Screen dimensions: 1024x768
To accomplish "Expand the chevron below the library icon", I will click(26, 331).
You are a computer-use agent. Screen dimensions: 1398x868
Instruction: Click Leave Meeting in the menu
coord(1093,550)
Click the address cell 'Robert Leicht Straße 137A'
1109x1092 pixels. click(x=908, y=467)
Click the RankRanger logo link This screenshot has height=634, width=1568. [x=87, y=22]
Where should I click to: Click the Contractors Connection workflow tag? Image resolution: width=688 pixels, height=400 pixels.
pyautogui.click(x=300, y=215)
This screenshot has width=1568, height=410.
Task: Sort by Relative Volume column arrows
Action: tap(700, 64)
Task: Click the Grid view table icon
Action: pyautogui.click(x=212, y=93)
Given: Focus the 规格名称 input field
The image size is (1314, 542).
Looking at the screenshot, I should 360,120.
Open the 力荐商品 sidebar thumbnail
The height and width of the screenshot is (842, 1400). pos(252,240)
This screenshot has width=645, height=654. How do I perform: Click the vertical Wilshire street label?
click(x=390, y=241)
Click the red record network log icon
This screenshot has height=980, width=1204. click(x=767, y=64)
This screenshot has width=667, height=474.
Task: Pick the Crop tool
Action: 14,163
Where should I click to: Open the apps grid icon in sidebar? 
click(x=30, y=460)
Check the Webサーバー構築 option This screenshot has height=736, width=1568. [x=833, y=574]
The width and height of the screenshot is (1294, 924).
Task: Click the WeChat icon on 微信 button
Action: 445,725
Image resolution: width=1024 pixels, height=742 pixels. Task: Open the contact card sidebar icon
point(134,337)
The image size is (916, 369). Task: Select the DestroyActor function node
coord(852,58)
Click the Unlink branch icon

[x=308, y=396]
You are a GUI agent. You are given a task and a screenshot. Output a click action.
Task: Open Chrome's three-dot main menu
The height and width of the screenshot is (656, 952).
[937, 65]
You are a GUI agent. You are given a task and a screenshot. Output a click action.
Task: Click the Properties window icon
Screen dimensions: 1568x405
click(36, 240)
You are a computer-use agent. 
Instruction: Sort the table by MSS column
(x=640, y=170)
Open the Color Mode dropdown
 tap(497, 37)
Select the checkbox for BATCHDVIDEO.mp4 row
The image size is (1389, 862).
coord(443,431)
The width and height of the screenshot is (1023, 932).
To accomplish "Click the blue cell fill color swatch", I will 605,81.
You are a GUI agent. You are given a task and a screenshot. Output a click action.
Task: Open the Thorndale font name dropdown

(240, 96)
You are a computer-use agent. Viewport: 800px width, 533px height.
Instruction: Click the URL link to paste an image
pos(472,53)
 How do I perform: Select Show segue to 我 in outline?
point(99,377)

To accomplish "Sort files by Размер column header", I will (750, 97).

-- -- --

YOUR OBJECTIVE: What you return should be the lines from the start of the data through the line with "Click the RankRanger", quoted exactly and nothing more.

WRITTEN ANSWER:
Screen dimensions: 1024x768
To accomplish "Expand the chevron below the library icon", I will click(26, 331).
You are a computer-use agent. Screen dimensions: 1398x868
Instruction: Click Leave Meeting in the menu
coord(1093,550)
Click the address cell 'Robert Leicht Straße 137A'
1109x1092 pixels. click(x=908, y=467)
Click the RankRanger logo link This screenshot has height=634, width=1568. [x=87, y=22]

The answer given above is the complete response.